Interessenvertretung schnurrt auf »Sichtbarkeit« zusammen, Politik reduziert sich auf Symbolpolitik, aus Gesellschaftskritik wird Sprachreform, die politische Debatte tendiert zum shitstorm.
Bemerkenswert, daß ausgerechnet Teile der selbsternannten »undogmatischen« Linken sich (Rederecht, Diskursgebaren) derart autoritär aufführen, wie sie es doch – zurecht – immer gern den »Dogmatikern« (und den Rechten ohnehin) vorgeworfen haben. Historische Analyse hätte sie davor bewahren können, in derselben unguten Verquickung aus selbstgerechter Machtpolitik und moralischer Hybris dieselben Fehler zu machen wie einst die Stalinisten.
Eine Farce
Das Problem ist nun, daß die politische Öffentlichkeit diese »Pseudolinke« (Jörg Finkenberger) als originär linke Kraft wahrnimmt – und über solche Optionen ziemlich irre wird, im besinnungslosen Mitmachen (Sprachregelung) ebenso wie im zwanghaften Opponieren (Rechtsruck). Und auf einmal hat man die seltsam invertierte Situation, daß das Pflichtschuldige links konnotiert ist und das Libertäre scheinbar rechts. Früher war das einmal genau umgekehrt.

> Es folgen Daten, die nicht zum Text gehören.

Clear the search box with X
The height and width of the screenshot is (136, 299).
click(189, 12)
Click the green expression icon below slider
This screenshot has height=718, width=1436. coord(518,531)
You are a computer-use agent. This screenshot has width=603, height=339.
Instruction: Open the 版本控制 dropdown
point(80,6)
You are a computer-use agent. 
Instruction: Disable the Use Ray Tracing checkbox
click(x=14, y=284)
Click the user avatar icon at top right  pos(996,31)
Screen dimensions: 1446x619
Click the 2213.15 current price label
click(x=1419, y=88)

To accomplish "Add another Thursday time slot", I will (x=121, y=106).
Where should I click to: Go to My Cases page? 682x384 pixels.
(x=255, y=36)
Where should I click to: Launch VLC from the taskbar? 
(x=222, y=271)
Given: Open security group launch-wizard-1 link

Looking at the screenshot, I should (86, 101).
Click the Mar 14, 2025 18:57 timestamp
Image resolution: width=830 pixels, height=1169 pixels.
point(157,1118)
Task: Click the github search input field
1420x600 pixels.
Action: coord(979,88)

Im Rahmen einer Veranstaltung des Club Volantaire diskutierten im Herbst 2023 Sinan Kurtulus, Holger Marcks, Till Randolf Amelung, Eszter Kováts, Chantalle El Helou, Jörg Finkenberger, Sebastian Schnelle in Frankfurt über »Die Woken und die Rechten: Zwei Fäuste für die Gegenaufklärung?«
Aus der Ankündigung:
Als dominante Denkform im eher linken Spektrum, die zunächst in linken Nischen keimte und dann alle Mitte-Links-Parteien beeinflußte, trägt jene Identitätspolitik eine Mitverantwortung für die aktuelle Situation: Wäre sie eine effektive Sache gegen Rechtsextremismus, gäbe es den Rechtsruck nicht. Die Frage ist daher vielmehr: Handelt es sich bei den Woken bloß um Akteure, die den Kräften von Rechtsaußen ungewollt in die Hände spielen, um »nützliche Idioten«, wie manche sagen? Oder stehen sie gar für eine Denkform, die regressive Momente mit dem Rechtsextremismus teilt – zum Leid der aufgeklärten, dialogfähigen Teile der Gesellschaft?